(Dataset entries)
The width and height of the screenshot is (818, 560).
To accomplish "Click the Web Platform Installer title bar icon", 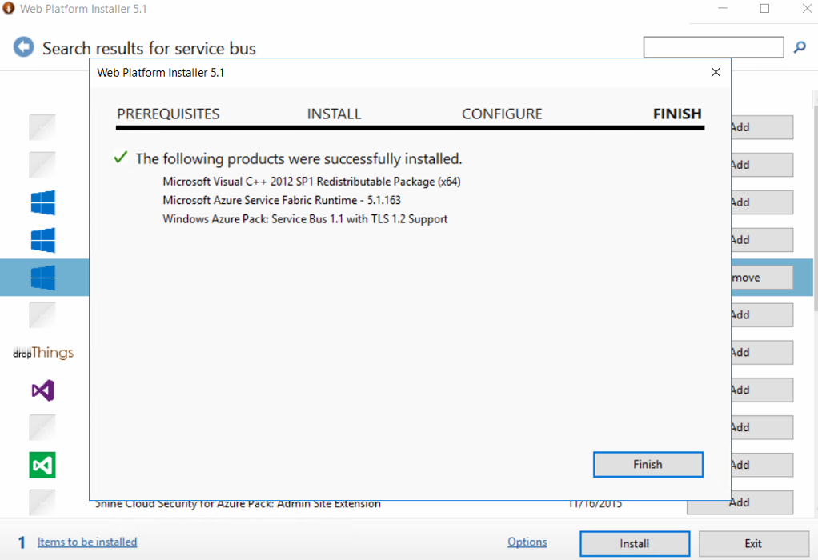I will point(8,8).
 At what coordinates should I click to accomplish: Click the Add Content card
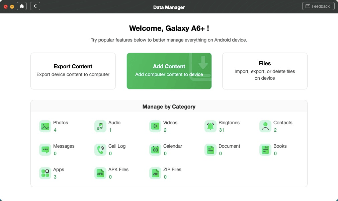169,71
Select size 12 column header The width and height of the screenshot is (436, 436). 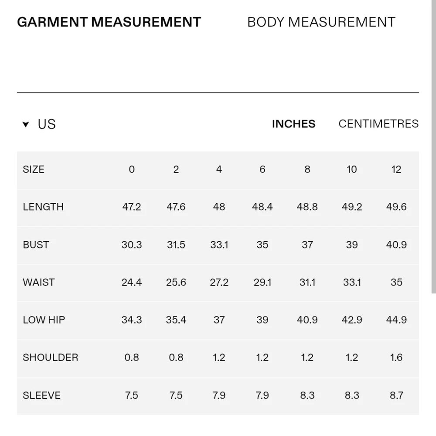pyautogui.click(x=396, y=170)
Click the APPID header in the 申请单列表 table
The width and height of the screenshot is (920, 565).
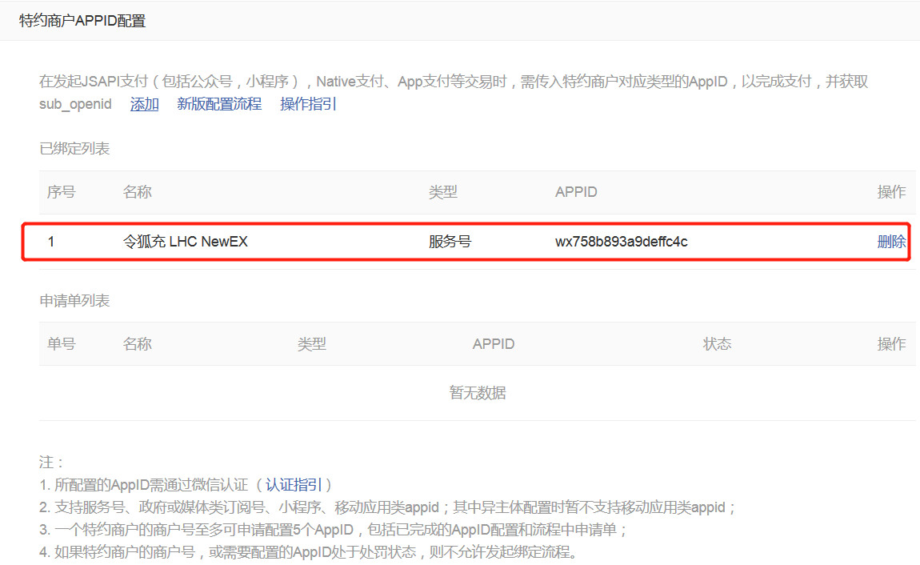point(494,344)
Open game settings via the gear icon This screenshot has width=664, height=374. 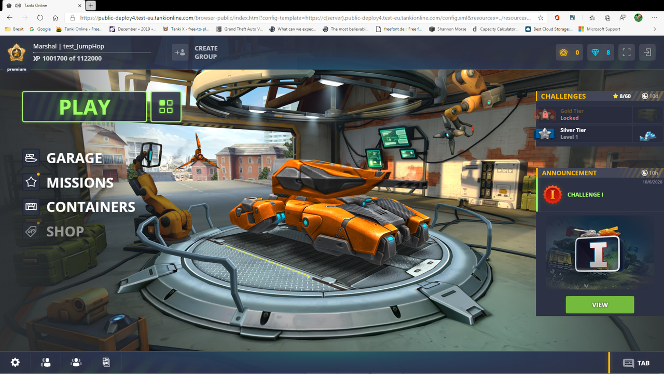pyautogui.click(x=15, y=362)

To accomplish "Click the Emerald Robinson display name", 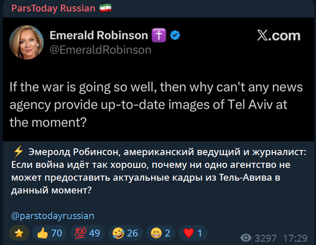I will pos(99,36).
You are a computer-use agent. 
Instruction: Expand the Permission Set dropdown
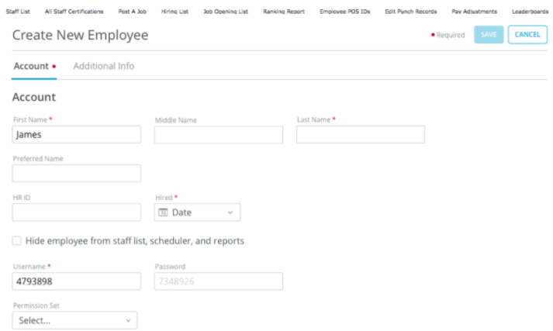[x=74, y=320]
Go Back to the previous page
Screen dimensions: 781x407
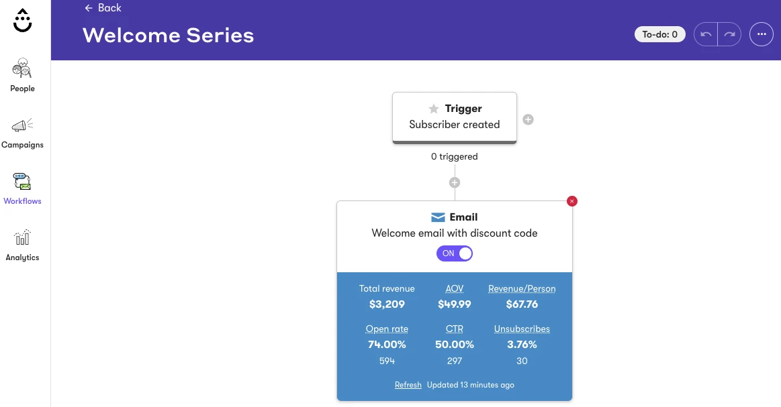[103, 8]
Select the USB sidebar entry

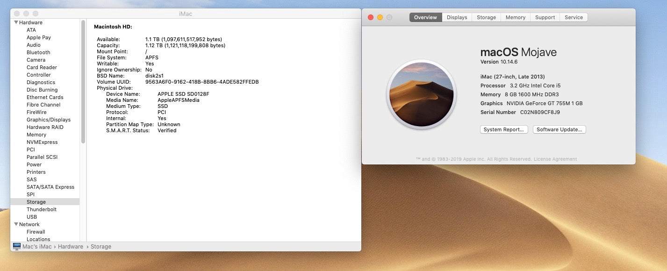tap(32, 217)

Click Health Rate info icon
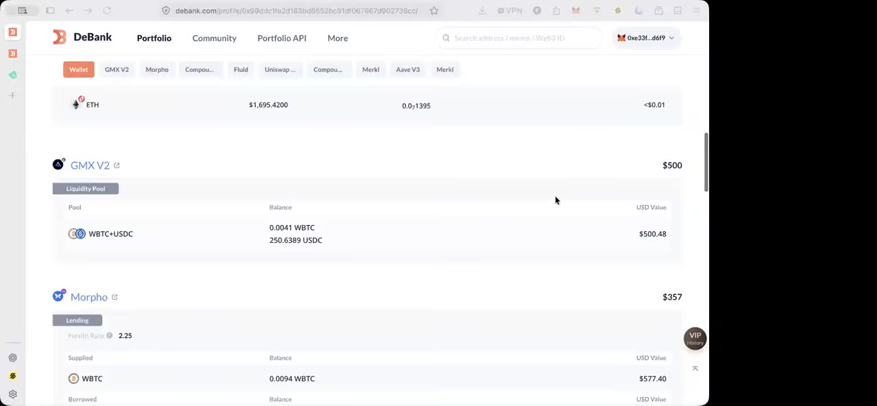pos(109,335)
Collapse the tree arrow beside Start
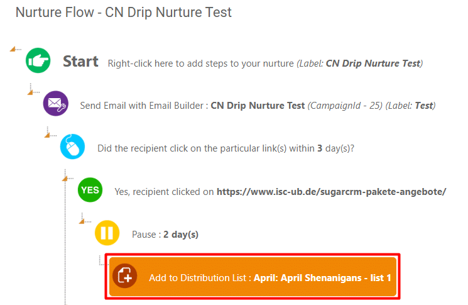The image size is (468, 305). [x=13, y=49]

- Exercise description
Your copy should consist solely of the lines from the line containing "You are a computer-use agent." through the last line of the records above, reproduced exactly, with the pictures left out.

- Task output
You are a computer-use agent. 
Instruction: Expand the Permission Set dropdown
[x=74, y=320]
Go Back to the previous page
Screen dimensions: 781x407
[103, 8]
Select the USB sidebar entry

tap(32, 217)

Click Health Rate info icon
pos(109,335)
Collapse the tree arrow beside Start
The image size is (468, 305). [x=13, y=49]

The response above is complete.